Le matin, Rithy est réveillé par la lumière du jour. Il a du mal à réaliser tout ce qui est arrivé la veille et surtout, il refuse un moment de comprendre que son cauchemar n’en est qu’à son début. On cuisine comme on peut. Hier, on était trop fatigué pour en faire. Les Khmers rouges semblent moins pressés, on se remet en marche, lentement. C’est de nouveau le même exode sous un soleil de plomb, la pluie de la nuit n’a pas rafraîchi la température. Des vieillards, des malades, abandonnent, ils restent sur le bas-côté, les autres continuent leur chemin en évitant de les regarder. Tout le long du trajet, ils ont découvert, sur le bord de la route, des cadavres, des citadins partis devant eux, visiblement exécutés pour s’être arrêtés. Ceux qui n’en peuvent plus savent ce qu’il leur en coûtera et choisissent de risquer leur vie pour un peu de repos.
Au bout de trois jours, les stocks, que Ramsey a emportés, sont épuisés, certaines familles sont à la diète depuis le début de l’exode ou presque. Les Khmers rouges n’ont rien prévu pour nourrir cet immense troupeau. Oum Savath gémit en pensant aux provisions qu’il possède dans sa cave, sa femme prie. Que faire d’autre ? Cela exaspère Rithy. Pour la première fois, il voit ses parents tels qu’ils sont : vieux, ayant besoin d’aide, de soutien.

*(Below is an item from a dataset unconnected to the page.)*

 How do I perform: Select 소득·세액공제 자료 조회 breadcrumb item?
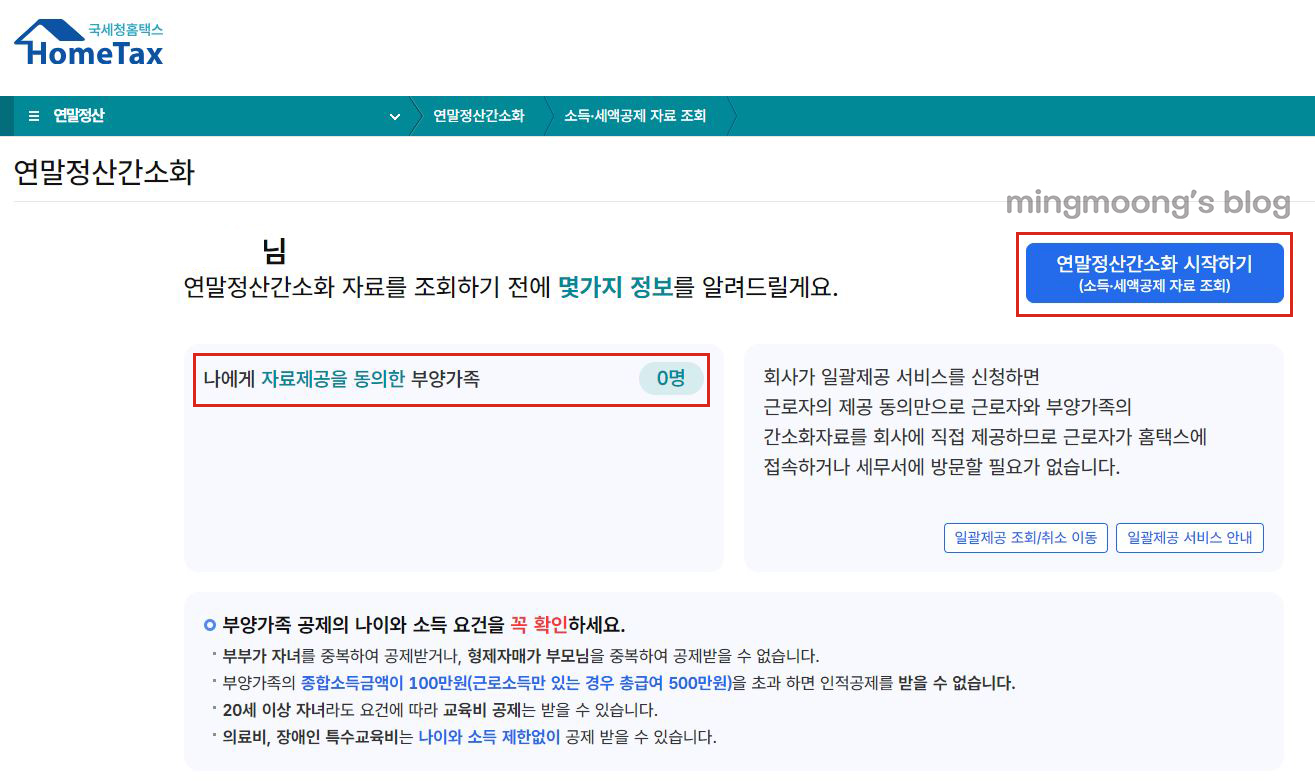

Ils ont aperçu, en passant, un petit village qui semblait abandonné non loin de la route. Ses habitants ayant sans doute été contraints à l’exil. Il y a de fortes chances que ce soit dans les mêmes conditions et qu’ils sont partis en laissant de la nourriture. C’était il y a un peu plus d’une heure, on peut donc y retourner en dix minutes. Il faut qu’il en parle à Keo, Oum Savath et Ramsey s’occuperont des petits.
– C’est trop dangereux. Je ne peux m’exposer ainsi, j’ai deux enfants. S’ils nous surprennent, ils nous tueront. Cela risque, en plus, d’être pour rien. Crois-tu être le seul à avoir eu cette idée ?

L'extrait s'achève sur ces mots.